→ Problem details: Format the listing as a numbered list, starting at its first line and ending with the line that contains "Click the last". Leave out blank lines.

→ Task material:
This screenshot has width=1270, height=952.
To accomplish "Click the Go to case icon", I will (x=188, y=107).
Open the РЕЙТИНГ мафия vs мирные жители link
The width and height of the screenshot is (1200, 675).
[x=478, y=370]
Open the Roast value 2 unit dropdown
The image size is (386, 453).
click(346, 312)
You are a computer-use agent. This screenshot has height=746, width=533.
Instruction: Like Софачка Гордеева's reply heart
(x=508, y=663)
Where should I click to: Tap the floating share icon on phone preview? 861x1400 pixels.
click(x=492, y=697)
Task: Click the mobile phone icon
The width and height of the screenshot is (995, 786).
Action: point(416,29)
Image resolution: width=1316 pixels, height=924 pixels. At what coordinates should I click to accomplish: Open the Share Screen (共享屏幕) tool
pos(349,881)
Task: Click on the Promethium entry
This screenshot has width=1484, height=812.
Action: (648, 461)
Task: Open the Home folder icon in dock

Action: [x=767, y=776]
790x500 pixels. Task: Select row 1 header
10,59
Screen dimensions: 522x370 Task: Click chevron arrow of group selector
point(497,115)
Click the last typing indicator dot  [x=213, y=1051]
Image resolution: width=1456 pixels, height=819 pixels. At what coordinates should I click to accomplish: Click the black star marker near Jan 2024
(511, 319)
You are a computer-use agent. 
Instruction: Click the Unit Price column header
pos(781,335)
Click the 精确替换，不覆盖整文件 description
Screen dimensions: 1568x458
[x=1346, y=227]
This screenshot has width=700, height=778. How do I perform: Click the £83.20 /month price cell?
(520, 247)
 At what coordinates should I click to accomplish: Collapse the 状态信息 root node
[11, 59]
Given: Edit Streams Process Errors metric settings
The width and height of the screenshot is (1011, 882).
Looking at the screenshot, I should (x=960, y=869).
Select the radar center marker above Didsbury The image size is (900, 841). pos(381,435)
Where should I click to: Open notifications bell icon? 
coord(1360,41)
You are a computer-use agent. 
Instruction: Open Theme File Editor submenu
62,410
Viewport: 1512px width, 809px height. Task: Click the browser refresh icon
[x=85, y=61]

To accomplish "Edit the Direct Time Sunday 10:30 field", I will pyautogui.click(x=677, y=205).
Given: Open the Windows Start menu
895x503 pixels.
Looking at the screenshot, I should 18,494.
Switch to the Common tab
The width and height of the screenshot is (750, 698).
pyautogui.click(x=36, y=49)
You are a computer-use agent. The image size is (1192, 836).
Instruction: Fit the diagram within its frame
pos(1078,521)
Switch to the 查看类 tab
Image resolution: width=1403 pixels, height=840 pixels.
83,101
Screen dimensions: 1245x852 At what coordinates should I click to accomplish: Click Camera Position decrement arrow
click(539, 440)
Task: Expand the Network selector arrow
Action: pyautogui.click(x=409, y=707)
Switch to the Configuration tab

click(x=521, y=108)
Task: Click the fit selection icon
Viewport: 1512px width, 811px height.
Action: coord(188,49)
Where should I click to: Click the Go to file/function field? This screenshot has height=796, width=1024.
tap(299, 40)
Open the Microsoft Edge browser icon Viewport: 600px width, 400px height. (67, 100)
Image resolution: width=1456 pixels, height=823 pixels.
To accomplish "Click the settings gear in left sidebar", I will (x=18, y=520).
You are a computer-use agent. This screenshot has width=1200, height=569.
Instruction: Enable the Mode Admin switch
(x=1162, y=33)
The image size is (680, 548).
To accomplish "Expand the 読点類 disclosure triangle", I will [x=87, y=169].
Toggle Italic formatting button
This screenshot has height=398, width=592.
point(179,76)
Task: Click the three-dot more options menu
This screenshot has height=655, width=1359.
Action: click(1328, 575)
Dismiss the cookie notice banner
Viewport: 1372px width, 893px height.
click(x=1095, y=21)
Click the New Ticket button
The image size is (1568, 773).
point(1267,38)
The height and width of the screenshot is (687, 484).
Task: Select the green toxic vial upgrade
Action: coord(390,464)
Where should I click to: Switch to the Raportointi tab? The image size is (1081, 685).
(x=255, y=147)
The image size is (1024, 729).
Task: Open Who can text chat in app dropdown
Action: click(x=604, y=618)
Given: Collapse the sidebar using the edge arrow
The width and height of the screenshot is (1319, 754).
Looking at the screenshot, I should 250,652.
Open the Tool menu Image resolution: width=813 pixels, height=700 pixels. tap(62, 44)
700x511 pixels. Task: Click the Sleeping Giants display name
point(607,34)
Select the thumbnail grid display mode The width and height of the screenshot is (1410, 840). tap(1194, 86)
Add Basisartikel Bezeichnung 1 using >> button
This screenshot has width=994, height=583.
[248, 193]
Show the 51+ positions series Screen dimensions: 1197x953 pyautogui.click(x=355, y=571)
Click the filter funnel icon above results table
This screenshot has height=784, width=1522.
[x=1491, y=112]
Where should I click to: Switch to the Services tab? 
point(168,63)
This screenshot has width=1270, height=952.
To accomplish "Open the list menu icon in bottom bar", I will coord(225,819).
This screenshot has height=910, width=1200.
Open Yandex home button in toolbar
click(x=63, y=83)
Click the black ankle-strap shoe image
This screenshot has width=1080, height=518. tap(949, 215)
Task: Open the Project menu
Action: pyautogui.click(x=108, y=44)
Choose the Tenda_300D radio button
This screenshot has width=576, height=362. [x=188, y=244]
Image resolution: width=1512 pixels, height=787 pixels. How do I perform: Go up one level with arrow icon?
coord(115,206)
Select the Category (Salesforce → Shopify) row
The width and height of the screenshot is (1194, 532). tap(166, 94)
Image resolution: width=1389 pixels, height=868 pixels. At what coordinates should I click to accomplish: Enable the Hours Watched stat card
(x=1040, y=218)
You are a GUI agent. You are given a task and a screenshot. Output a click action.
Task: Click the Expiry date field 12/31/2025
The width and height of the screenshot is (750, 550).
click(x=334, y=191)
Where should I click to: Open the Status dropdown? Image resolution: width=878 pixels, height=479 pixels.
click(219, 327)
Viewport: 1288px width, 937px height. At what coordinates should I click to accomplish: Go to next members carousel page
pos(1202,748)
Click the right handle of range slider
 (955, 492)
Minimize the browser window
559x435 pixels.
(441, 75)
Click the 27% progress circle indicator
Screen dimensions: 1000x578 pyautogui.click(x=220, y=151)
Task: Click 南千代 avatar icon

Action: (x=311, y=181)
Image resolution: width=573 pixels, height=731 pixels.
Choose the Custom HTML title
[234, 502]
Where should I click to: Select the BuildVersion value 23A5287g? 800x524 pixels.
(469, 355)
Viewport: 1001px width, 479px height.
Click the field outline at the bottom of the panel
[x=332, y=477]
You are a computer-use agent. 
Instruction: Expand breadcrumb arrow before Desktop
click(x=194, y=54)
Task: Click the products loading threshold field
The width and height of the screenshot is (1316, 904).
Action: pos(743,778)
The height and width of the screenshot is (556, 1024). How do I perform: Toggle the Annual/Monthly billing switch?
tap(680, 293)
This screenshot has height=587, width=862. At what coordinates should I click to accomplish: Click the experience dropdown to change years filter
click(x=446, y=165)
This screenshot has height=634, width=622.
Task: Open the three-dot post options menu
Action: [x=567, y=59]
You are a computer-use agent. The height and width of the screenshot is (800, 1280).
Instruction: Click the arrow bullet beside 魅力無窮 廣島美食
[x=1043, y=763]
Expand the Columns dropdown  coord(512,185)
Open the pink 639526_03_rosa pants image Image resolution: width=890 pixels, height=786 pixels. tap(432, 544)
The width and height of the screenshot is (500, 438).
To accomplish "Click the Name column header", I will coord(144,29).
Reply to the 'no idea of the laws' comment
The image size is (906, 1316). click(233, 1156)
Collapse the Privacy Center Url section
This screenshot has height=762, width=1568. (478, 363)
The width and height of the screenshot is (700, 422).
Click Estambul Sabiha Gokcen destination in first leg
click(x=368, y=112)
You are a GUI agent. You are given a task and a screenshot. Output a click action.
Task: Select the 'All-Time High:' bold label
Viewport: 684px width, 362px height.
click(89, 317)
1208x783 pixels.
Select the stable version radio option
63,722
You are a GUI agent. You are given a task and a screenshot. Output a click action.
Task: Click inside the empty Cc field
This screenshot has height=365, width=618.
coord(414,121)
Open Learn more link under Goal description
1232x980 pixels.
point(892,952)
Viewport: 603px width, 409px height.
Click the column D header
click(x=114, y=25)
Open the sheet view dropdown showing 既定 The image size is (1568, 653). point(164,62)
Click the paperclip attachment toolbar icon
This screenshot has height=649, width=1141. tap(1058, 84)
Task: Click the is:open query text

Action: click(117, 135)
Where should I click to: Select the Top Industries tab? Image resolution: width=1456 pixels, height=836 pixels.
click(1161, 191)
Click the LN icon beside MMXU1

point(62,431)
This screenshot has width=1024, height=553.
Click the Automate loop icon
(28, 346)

→ Result for this task:
1. This screenshot has width=1270, height=952.
2. To accomplish "Click the Go to case icon", I will (x=188, y=107).
3. Open the РЕЙТИНГ мафия vs мирные жители link
4. The width and height of the screenshot is (1200, 675).
5. [x=478, y=370]
6. Open the Roast value 2 unit dropdown
7. The image size is (386, 453).
8. click(346, 312)
9. You are a computer-use agent. This screenshot has height=746, width=533.
10. Instruction: Like Софачка Гордеева's reply heart
11. (x=508, y=663)
12. Where should I click to: Tap the floating share icon on phone preview? 861x1400 pixels.
13. click(x=492, y=697)
14. Task: Click the mobile phone icon
15. The width and height of the screenshot is (995, 786).
16. Action: point(416,29)
17. Image resolution: width=1316 pixels, height=924 pixels. At what coordinates should I click to accomplish: Open the Share Screen (共享屏幕) tool
18. pos(349,881)
19. Task: Click on the Promethium entry
20. This screenshot has width=1484, height=812.
21. Action: (648, 461)
22. Task: Open the Home folder icon in dock
23. Action: [x=767, y=776]
24. 790x500 pixels. Task: Select row 1 header
25. 10,59
26. Screen dimensions: 522x370 Task: Click chevron arrow of group selector
27. point(497,115)
28. Click the last typing indicator dot  [x=213, y=1051]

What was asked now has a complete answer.